The second network card is connected to a switch as well as all client machines. The LAN uses 192.168.16.x IP addresses.
Everything seems to work fine since all clients can connect to Internet as well as to the server. Remote Desktop Connection works fine when connecting from a client to the server.

The problem is that I can't get connected using RDC from the server to any of the clients. I can't either ping from server to the clients. Furthermore clients cannot communicate to each other, so I can't use share folders among the clients nor the RDC.

It should be something with routing the IP addresses or similar.

I've tried by disabling firewall to one of the clients but still didn't work.

Can you please help me out?

Here is what I get when I run ipconfig /all to the server:
Windows IP Configuration

Host Name . . . . . . . . . . . . : HRSERVER
Primary Dns Suffix . . . . . . . : hrdomain.local
Node Type . . . . . . . . . . . . : Hybrid
IP Routing Enabled. . . . . . . . : Yes
WINS Proxy Enabled. . . . . . . . : No
DNS Suffix Search List. . . . . . : hrdomain.local

Ethernet adapter Internal :

Connection-specific DNS Suffix . :
Description . . . . . . . . . . . : Broadcom NetXtreme Gigabit Ethernet
DHCP Enabled. . . . . . . . . . . : No
IP Address. . . . . . . . . . . . : 192.168.16.2
Subnet Mask . . . . . . . . . . . : 255.255.255.0
Default Gateway . . . . . . . . . :
DNS Servers . . . . . . . . . . . : 192.168.16.2
Primary WINS Server . . . . . . . : 192.168.16.2

Ethernet adapter External:

Connection-specific DNS Suffix . :
Description . . . . . . . . . . . : Broadcom NetXtreme Gigabit Ethernet #2
DHCP Enabled. . . . . . . . . . . : No
IP Address. . . . . . . . . . . . : 10.0.0.2
Subnet Mask . . . . . . . . . . . : 255.0.0.0
Default Gateway . . . . . . . . . : 10.0.0.1
DNS Servers . . . . . . . . . . . : 192.168.16.2


Thanks in advance.

George.


----------



## johnwill (Sep 26, 2002)

Actually, the failure to ping is almost always a firewall issue, I'd start there.

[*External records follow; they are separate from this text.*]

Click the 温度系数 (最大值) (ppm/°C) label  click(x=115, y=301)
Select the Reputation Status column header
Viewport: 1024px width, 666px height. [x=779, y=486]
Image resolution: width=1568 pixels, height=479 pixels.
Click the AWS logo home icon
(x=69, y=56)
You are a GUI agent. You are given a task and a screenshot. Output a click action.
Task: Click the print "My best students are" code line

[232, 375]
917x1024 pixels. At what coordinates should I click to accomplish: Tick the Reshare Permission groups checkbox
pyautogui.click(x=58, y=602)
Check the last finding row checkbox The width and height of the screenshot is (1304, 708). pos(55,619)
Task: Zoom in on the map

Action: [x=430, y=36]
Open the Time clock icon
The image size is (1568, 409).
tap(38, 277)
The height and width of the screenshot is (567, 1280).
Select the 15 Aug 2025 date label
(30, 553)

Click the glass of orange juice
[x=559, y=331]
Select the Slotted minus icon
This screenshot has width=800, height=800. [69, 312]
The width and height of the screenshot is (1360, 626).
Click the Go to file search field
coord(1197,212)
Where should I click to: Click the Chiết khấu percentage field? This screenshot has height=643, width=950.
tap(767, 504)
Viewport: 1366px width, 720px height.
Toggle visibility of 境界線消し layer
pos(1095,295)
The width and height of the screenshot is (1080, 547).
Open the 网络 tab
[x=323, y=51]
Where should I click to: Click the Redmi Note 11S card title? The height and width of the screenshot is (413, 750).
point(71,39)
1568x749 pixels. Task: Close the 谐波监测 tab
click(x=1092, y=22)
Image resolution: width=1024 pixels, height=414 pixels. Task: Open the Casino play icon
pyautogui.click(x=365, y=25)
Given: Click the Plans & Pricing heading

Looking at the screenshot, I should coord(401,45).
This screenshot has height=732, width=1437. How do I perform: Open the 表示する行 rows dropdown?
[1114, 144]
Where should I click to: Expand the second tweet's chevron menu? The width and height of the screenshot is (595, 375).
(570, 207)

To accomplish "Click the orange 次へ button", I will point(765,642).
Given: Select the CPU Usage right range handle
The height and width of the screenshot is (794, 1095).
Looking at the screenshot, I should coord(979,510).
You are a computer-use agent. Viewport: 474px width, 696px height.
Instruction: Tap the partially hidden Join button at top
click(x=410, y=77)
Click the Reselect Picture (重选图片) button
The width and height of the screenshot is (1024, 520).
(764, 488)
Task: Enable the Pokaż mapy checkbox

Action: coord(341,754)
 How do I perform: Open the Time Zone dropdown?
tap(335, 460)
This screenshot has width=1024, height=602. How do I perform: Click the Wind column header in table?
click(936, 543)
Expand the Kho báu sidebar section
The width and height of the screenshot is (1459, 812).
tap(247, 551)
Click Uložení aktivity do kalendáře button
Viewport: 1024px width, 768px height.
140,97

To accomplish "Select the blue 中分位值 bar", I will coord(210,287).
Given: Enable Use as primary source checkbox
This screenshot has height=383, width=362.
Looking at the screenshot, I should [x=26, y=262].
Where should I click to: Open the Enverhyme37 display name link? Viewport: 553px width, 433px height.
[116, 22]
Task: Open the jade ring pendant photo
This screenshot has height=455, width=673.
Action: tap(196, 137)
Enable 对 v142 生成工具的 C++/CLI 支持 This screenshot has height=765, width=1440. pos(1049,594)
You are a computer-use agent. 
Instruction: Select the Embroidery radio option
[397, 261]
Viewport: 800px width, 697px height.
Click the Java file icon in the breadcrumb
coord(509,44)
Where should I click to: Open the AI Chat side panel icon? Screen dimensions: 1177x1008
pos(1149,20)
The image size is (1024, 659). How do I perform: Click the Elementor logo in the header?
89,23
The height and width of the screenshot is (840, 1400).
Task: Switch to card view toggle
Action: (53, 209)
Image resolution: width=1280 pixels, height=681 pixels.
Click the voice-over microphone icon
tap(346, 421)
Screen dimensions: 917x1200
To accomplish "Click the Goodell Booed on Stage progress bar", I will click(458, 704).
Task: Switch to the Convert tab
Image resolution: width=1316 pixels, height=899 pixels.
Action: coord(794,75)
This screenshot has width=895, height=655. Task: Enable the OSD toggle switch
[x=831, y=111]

Let's see an IPCONFIG from one of the clients.


----------



## gskiado (Jan 22, 2008)

Here it is:

Windows IP Configuration


Host Name . . . . . . . . . . . . : hrpc02
Primary Dns Suffix . . . . . . . : hrdomain.local
Node Type . . . . . . . . . . . . : Hybrid
IP Routing Enabled. . . . . . . . : No
WINS Proxy Enabled. . . . . . . . : No
DNS Suffix Search List. . . . . . : hrdomain.local
hrdomain.local

Ethernet adapter Local Area Connection:


Connection-specific DNS Suffix . : hrdomain.local
Description . . . . . . . . . . . : Intel(R) 82566DM-2 Gigabit Network Connection
Physical Address. . . . . . . . . : 00-1A-A0-DC-FD-58
Dhcp Enabled. . . . . . . . . . . : Yes
Autoconfiguration Enabled . . . . : Yes
IP Address. . . . . . . . . . . . : 192.168.16.15
Subnet Mask . . . . . . . . . . . : 255.255.255.0
Default Gateway . . . . . . . . . : 192.168.16.2
DHCP Server . . . . . . . . . . . : 192.168.16.2
DNS Servers . . . . . . . . . . . : 192.168.16.2
Primary WINS Server . . . . . . . : 192.168.16.2
Lease Obtained. . . . . . . . . . : Πέμπτη, 24 Ιανουαρίου 2008 10:54:54 πμ
Lease Expires . . . . . . . . . . : Παρασκευή, 1 Φεβρουαρίου 2008 10:54:54 πμ


----------



## johnwill (Sep 26, 2002)

Disable all the firewalls to start, that's almost certainly where the issue lies.


----------



## gskiado (Jan 22, 2008)

I tried by disabling firewall on server as well as one of the clients, but the same problem occured. 
Any ideas what to look for?
Could this be a routing issue?
Thanks,
George.


----------



## Dingo_Tush (Jan 28, 2008)

Don't forget to check the firewall on the clients, and to enable remote control as well.


----------



## johnwill (Sep 26, 2002)

Since the clients can't ping each other, you still have a firewall in the way.


----------



## gskiado (Jan 22, 2008)

Still couldn't make it work.

But, a really strange thing happened.
I've just added a laptop in the domain and for this machine only, the issue didn't occur. I could ping and access the machine through Remote Desktop although all firewall are enabled.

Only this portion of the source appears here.